Combalido sistema financeiro da Irlanda assusta a Europa

A fraqueza do sistema bancário da Irlanda causa turbulência no país e desperta atenção no exterior. Analistas avaliam que, por enquanto, o problema está isolado do restante da Europa e não pode ser comparado com a situação da Grécia, que gerou aversão ao risco global. No entanto, aumentam os temores com o custo fiscal da reestruturação do setor financeiro e a necessidade de ajuda externa não está descartada.

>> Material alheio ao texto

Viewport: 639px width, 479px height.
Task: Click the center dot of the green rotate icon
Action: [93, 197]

Daniela Milanese / CORRESPONDENTE LONDRES, O Estado de S.Paulo

30 de setembro de 2010 | 00h00

O caso chama a atenção porque a Irlanda foi o primeiro país da zona do euro a partir para o combate ao déficit, com duras medidas de contenção e cortes de gastos. As iniciativas, entretanto, não se mostram suficientes ou eficazes para tirar o país da crise, deflagrada pelo estouro da bolha imobiliária.

O governo terá de colocar mais dinheiro no Anglo Irish Bank, principal ponto de tensão no momento. Segundo o Financial Times, a instituição receberá mais ? 5 bilhões, o que elevará a ajuda do Estado para ? 30 bilhões. Acredita-se que o anúncio do suporte será feito amanhã.

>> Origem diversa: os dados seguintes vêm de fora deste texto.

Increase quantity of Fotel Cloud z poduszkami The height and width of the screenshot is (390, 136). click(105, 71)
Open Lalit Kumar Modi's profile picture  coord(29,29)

O socorro vai piorar a delicada situação fiscal da Irlanda. A agência Moody"s já rebaixou o rating do Anglo Irish Bank e há receios de que a Standard and Poor"s corte a nota do país. O Danske Bank estima que, sem contar o custo da reestruturação do setor financeiro, o déficit público deve ficar em 11,6% neste ano, um dos maiores da União Europeia. A ajuda ao sistema é estimada entre ? 38 bilhões e ? 50 bilhões.

"A necessidade de novo socorro para o Anglo Irish Bank é fonte de grande preocupação porque o mercado achou que já tínhamos virado essa página", disse o estrategista do Citigroup, em Londres, Luis Costa.